─── SUPPLIED MATERIAL

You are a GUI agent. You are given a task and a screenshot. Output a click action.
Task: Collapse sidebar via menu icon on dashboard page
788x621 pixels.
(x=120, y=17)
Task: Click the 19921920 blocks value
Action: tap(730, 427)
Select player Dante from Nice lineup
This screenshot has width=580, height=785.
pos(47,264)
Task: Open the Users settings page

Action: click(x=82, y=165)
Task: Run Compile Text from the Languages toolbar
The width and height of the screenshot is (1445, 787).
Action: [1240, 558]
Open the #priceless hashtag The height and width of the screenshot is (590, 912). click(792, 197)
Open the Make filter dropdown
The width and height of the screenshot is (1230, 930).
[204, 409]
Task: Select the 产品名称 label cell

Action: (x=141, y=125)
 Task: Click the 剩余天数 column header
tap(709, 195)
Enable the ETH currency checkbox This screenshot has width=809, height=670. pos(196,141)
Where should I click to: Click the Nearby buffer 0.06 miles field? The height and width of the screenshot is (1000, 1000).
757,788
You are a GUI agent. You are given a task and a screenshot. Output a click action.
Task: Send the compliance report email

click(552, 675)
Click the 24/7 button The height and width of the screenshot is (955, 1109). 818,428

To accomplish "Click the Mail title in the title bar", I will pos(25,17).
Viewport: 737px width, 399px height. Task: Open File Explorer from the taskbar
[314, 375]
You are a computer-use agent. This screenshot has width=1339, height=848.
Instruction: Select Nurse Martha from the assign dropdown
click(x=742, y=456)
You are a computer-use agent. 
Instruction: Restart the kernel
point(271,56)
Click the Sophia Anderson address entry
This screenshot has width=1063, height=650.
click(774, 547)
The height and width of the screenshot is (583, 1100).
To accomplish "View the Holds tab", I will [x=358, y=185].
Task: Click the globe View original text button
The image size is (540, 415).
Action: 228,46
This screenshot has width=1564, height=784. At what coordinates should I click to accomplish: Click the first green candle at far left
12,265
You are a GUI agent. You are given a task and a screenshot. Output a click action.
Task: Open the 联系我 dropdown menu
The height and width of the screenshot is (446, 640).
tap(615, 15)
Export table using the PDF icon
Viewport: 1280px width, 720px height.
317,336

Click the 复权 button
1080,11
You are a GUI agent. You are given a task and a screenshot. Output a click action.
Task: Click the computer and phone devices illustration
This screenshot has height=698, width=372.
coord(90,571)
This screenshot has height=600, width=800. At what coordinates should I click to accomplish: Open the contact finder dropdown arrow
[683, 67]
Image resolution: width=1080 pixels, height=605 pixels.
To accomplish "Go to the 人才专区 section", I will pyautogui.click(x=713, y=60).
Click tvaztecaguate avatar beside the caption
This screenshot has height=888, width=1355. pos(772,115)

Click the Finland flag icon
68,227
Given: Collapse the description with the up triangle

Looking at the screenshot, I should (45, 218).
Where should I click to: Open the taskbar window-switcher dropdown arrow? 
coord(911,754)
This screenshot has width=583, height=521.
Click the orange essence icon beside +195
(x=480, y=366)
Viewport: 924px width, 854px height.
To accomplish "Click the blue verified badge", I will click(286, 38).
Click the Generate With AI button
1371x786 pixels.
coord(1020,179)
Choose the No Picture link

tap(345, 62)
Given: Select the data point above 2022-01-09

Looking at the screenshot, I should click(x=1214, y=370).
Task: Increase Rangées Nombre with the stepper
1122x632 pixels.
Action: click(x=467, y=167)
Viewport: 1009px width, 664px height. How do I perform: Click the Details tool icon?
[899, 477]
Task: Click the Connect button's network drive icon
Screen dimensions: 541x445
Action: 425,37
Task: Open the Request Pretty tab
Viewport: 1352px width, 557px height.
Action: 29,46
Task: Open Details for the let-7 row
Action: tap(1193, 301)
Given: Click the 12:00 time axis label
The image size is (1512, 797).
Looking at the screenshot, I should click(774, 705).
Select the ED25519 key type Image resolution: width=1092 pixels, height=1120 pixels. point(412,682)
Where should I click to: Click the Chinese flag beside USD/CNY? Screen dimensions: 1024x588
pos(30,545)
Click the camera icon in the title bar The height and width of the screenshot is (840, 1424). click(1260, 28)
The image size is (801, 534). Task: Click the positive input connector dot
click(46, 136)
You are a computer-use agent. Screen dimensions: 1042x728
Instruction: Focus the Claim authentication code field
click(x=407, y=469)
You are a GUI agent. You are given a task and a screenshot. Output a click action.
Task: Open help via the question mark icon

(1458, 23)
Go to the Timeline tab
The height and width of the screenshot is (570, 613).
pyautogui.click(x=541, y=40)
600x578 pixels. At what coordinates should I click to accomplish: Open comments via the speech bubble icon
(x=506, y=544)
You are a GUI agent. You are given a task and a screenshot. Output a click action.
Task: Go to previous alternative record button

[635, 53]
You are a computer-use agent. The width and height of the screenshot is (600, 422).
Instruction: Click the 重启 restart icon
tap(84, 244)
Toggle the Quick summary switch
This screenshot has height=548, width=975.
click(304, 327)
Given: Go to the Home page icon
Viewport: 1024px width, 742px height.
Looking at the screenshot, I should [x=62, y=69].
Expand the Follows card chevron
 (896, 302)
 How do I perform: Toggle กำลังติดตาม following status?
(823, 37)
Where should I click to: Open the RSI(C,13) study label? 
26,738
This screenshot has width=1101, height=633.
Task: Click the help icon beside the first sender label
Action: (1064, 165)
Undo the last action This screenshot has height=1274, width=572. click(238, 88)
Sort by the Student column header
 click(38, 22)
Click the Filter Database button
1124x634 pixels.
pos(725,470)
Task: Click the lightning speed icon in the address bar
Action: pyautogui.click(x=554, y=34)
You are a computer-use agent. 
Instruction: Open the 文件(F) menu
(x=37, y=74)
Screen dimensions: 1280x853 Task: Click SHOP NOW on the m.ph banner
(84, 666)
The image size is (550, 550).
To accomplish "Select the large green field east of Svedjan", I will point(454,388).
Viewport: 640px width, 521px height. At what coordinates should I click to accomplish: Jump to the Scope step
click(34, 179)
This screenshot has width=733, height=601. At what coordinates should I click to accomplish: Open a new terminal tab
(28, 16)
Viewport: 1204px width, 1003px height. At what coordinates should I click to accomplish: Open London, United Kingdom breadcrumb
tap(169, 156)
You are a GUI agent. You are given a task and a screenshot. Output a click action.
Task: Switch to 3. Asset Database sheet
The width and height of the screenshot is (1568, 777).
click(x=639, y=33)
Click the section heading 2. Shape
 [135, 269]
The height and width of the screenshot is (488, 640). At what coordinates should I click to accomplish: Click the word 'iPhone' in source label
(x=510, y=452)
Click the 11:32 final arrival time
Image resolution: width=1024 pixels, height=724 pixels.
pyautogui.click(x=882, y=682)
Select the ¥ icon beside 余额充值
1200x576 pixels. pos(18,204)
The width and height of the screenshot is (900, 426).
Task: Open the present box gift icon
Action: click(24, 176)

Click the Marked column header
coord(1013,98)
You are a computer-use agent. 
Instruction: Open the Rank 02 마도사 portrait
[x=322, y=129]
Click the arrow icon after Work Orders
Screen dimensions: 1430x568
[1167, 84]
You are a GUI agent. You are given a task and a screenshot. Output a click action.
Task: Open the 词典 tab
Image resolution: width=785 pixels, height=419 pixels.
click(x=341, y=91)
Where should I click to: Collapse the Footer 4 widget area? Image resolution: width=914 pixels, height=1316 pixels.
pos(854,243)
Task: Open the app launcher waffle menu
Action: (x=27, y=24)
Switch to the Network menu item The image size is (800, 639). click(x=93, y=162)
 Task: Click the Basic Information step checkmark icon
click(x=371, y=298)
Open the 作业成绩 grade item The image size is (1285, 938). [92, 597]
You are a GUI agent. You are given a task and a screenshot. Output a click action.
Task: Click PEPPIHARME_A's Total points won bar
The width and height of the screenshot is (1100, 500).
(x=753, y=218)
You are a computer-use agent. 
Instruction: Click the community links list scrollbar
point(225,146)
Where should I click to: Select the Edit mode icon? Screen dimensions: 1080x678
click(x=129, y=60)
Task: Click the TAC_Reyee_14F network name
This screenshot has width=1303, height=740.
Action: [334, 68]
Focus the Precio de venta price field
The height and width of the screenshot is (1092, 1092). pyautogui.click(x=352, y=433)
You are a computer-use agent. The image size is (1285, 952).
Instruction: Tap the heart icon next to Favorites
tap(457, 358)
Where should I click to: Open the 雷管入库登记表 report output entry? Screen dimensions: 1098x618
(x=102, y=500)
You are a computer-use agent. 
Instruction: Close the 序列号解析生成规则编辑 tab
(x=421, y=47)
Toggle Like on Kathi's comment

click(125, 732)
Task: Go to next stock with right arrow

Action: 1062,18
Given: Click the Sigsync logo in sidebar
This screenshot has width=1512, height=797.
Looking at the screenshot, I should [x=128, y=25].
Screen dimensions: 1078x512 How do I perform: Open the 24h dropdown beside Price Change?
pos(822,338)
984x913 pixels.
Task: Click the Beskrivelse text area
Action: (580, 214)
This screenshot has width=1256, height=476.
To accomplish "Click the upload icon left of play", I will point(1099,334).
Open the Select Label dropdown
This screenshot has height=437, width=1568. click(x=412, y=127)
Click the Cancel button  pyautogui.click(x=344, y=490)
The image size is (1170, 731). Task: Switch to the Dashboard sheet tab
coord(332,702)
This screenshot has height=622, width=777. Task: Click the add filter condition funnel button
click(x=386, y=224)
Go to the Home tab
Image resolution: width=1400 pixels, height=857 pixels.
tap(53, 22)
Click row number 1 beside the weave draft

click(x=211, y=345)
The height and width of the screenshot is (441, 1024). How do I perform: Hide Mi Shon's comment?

──────

• YOUR GOAL: The expected answer is every line above in which the word "item" appears.

• WORKED SOLUTION:
Switch to the Network menu item The image size is (800, 639). click(x=93, y=162)
Open the 作业成绩 grade item The image size is (1285, 938). [92, 597]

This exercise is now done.